Please update the data between the lines holding "You are a computer-use agent." and "Action: pos(113,323)", inclusive, so that "screenshot" becomes "screen capture" and nothing else changes. Return only those lines, without the pictures.

- - -

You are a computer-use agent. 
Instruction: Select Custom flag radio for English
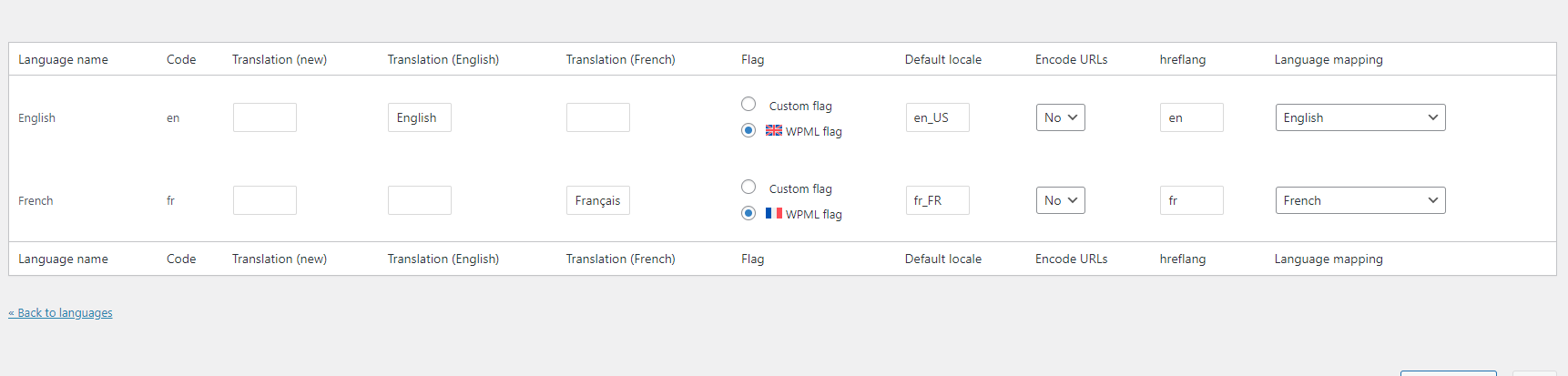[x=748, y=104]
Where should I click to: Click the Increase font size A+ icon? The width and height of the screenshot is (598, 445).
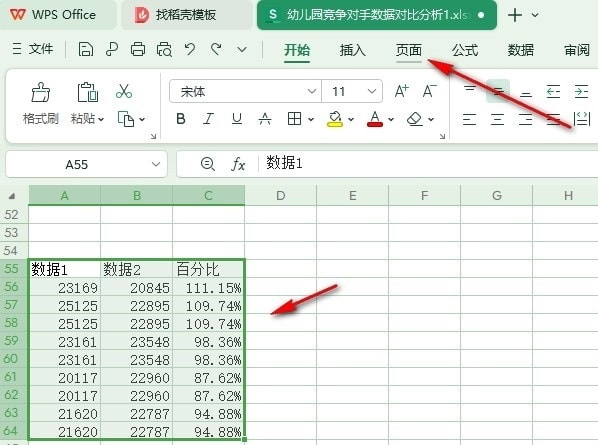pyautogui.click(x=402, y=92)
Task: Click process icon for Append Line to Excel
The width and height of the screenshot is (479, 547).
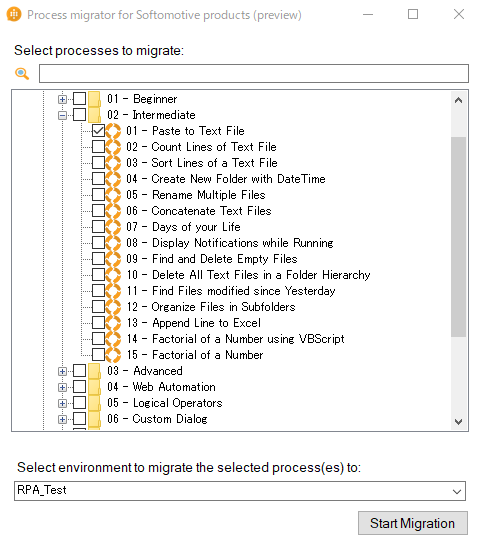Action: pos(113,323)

- - -

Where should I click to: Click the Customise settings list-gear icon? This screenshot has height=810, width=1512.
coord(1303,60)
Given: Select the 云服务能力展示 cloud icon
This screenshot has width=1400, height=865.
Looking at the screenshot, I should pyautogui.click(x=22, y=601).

- - -

(OUTPUT FOR THIS TASK):
You are a computer-use agent. 
Instruction: Select Custom flag radio for English
[x=748, y=104]
Where should I click to: Click the Increase font size A+ icon? The width and height of the screen capture is (598, 445).
pyautogui.click(x=402, y=92)
Task: Click process icon for Append Line to Excel
The width and height of the screen capture is (479, 547).
Action: pos(113,323)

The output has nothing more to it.